Reports of death can be exaggerated. But in this case…?
April 4, 2012

Is Research in Motion, maker of the iconic BlackBerry, dead–or sick unto death? Some observers are calling it.

Jonathan Geller, founder of Boy Genius Report, is one of them. Indeed, he puts it more starkly than anyone:

“The RIM we know, is dead. The company has 12 to 15 months until it’s either acquired, or broken into pieces and sold for parts. I’m not even sure why the company still plans to launch BlackBerry 10 smartphones at this point.”

How did we get here? I’ve written about how RIM’s new operating system seemed like too little, too late, and about how the company’s new CEO sure had his work cut out for him. This past week, though, when RIM put out its most dismal quarterly report in five years–a loss of $125 million–may be the one we remember as the moment RIM turned the corner and didn’t come back.
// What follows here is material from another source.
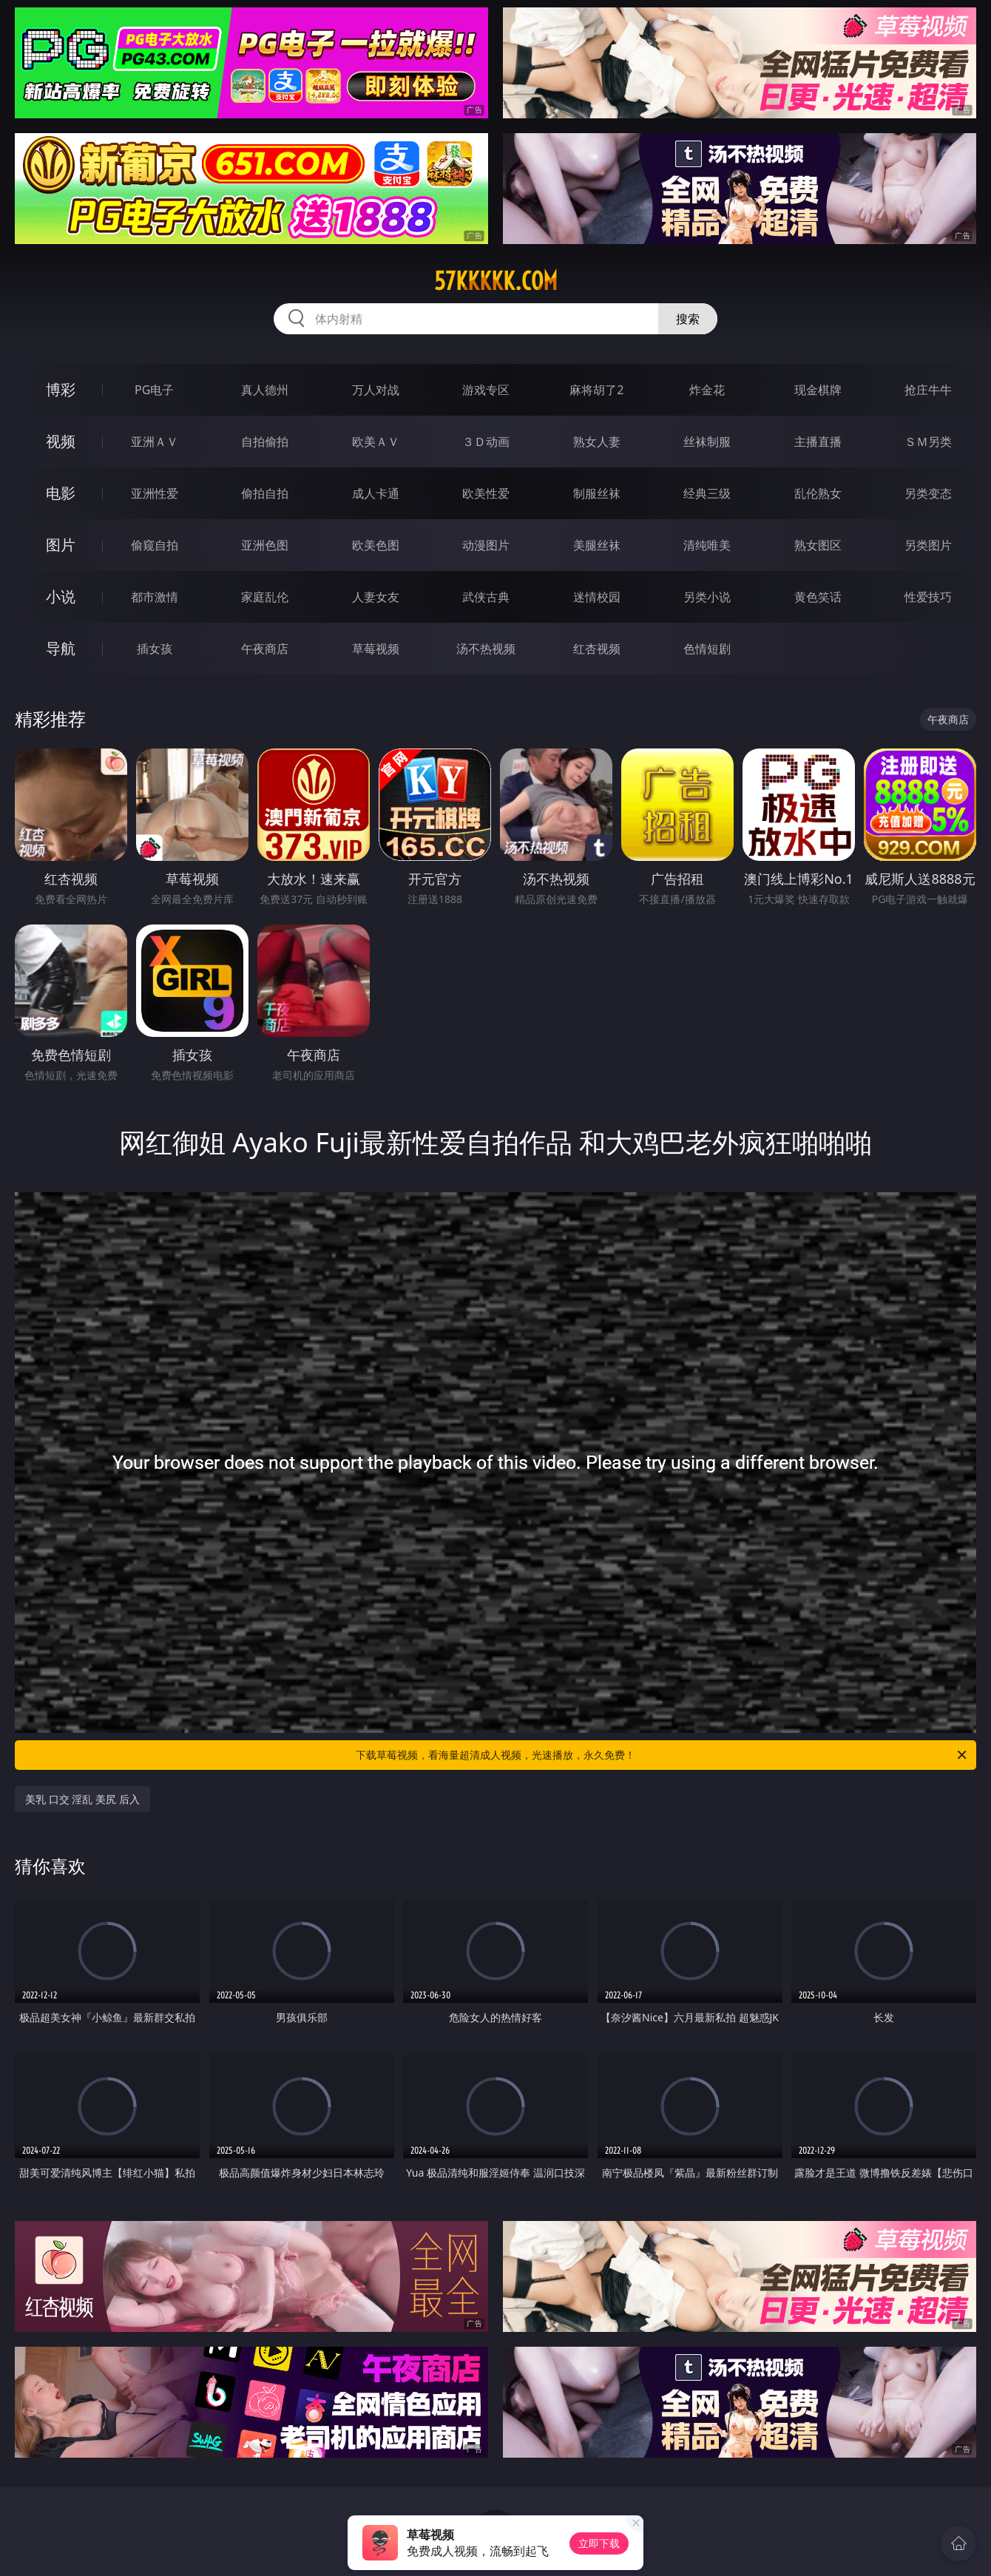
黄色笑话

Bloomberg’s take is a tad more sanguine: it frames RIM’s predicament as a “risky survival plan.” What course exactly is RIM plotting? Intriguingly, it’s deciding to focus on the demographic that led to its rise to begin with: business users. (This goes hand-in-hand with the new CEO Thorsten Heins’s professed interest in branding: RIM was never going to shake its association with enterprise.) That’ll be tough to do, though, since, as we know, Apple and Android are already making inroads into enterprise.

Heins’s own comments during a conference call with analysts smack of those of a captain just realizing how fast his ship is threatening to sink. When Heins took the helm in January, he said RIM didn’t need to change drastically. Now he’s singing a different tune, per Bloomberg: “The impression I had of RIM at day two of being the CEO is now pretty different from the impression, not the impression, from the facts I know after being 10 weeks the CEO…. It is now very clear to me that substantial change is what RIM needs.”

During that same call, Heins admitted RIM was “late” in recognizing the threat posed by the tendency of employees to bring their own iPhones or Androids into work for business use. RIM is at least doing what it can to make the best of a business world increasingly flooded with iPhones and Droids. Today, RIM released a new version of its server software, Fusion, that would support even rival devices. “Fusion is a recognition that RIM is losing share in enterprise devices to iOS and Android, and that to remain relevant its server solution needs to support those platforms too,” one analyst told the New York Times. “It does show that RIM’s not standing still, and that it’s trying to respond to the trends it sees in the market.”

Another thing that hasn’t helped RIM? That itty-bitty enormous service outage that briefly made paperweights of BlackBerrys throughout the Middle East, Europe, Africa, and the Americas. It wasn’t just a public relations disaster (though it was that, too). It also translated into considerable financial losses: $54 million. Admittedly, that’s less than one estimate that had been floated earlier, $350 million, but it’s hardly chump change.

“BlackBerry cannot succeed if we try to be all things to all people,” Heins has said, and he’s right. The question is, for how much longer can it be much of anything to anyone?